= Coast Peoples' Party =

Minor regional Nicaraguan political party

The Coast People's Party (Spanish: Partido de los Pueblos Costeños - PPC) is a minor regional Nicaraguan political party founded in 1997. As part of the Coast Alliance the Coast Peoples' Party holds opposing views to the Constitutionalist Liberal Party, also known as PLC, Partido Liberal Constitucionalista which is a large party political party in Nicaragua.

The PPC ran in the 1998 Atlantic Coast Regional Elections, as a member of the Coast Alliance coalition who won 2 seats (out of 45) in the RAAS Regional Council. These elections are held every four years.

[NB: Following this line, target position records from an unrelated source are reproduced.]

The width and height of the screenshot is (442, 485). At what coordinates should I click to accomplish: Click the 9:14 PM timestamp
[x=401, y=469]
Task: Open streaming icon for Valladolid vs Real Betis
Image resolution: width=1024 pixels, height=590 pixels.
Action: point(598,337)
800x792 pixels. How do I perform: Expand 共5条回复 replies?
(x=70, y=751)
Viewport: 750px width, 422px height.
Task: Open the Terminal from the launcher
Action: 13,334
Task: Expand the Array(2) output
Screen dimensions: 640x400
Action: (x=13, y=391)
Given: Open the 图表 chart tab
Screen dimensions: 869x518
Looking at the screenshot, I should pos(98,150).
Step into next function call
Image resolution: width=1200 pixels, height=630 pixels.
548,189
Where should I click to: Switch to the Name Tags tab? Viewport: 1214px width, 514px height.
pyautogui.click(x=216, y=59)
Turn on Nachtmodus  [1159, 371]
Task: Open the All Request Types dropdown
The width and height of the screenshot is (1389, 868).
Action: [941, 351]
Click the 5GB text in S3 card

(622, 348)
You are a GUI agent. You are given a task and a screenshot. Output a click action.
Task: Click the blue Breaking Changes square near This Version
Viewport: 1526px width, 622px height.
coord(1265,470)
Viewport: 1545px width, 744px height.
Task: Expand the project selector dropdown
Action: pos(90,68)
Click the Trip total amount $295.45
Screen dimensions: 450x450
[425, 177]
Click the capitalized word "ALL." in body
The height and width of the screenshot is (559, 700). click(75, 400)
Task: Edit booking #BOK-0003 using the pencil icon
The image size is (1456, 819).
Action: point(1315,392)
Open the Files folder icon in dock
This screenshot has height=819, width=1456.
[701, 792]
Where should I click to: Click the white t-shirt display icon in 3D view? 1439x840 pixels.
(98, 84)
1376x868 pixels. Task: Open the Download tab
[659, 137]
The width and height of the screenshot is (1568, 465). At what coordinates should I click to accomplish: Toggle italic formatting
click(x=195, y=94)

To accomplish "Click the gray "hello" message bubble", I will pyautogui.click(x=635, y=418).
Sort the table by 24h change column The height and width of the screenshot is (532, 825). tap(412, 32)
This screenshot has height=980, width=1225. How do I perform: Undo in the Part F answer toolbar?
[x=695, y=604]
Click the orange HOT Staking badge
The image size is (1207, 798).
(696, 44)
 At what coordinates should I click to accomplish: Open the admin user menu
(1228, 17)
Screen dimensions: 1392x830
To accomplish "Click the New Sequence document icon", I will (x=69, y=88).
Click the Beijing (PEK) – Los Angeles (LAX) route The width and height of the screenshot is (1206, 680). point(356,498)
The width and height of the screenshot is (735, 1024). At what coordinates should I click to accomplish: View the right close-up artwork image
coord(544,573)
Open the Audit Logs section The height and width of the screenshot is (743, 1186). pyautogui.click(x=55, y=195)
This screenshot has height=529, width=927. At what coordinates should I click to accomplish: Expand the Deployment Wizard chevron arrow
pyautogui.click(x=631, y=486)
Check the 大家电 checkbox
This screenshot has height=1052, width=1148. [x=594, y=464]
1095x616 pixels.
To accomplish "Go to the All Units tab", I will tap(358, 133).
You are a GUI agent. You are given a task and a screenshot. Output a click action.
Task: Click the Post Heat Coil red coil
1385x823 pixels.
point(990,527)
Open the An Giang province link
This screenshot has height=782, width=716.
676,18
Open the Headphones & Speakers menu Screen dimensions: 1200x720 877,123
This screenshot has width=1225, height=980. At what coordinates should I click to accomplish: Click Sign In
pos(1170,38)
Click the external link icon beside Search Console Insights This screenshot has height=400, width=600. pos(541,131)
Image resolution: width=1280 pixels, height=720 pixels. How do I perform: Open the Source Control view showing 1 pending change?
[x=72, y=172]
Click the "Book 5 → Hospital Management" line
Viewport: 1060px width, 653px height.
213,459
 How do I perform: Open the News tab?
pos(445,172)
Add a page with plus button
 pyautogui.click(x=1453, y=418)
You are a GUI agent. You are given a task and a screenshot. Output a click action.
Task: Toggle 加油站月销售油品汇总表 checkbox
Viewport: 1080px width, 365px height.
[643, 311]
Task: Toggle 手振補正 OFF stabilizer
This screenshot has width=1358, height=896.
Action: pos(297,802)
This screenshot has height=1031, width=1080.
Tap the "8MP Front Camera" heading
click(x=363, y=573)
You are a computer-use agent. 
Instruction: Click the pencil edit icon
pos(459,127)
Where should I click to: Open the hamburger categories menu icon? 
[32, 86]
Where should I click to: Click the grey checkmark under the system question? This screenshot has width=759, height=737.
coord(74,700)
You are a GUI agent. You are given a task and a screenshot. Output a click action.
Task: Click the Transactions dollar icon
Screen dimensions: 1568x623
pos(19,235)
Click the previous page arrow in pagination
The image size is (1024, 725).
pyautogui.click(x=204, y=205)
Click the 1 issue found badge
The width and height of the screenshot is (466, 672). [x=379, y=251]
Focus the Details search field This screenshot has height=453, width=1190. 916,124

As an Atlantic coastal party in an autonomous region of Nicaragua the Coast Peoples' Party is protected under the 7th article in second chapter of the Constitution of Nicaragua This means that citizens living in autonomous regions of the Atlantic Coast have the freedom to live under their own forms of social organization that are similar to that of their ancestors. Under the Constitution of Nicaragua the government made an autonomous system for ethnic groups inhabiting the coastal region. The National Assembly (Nicaragua) approved a State of Autonomy which lets these ethnic groups easily exercise their rights as citizens such as voting, also allowing them to form their own political parties such as the Coast Peoples' Party.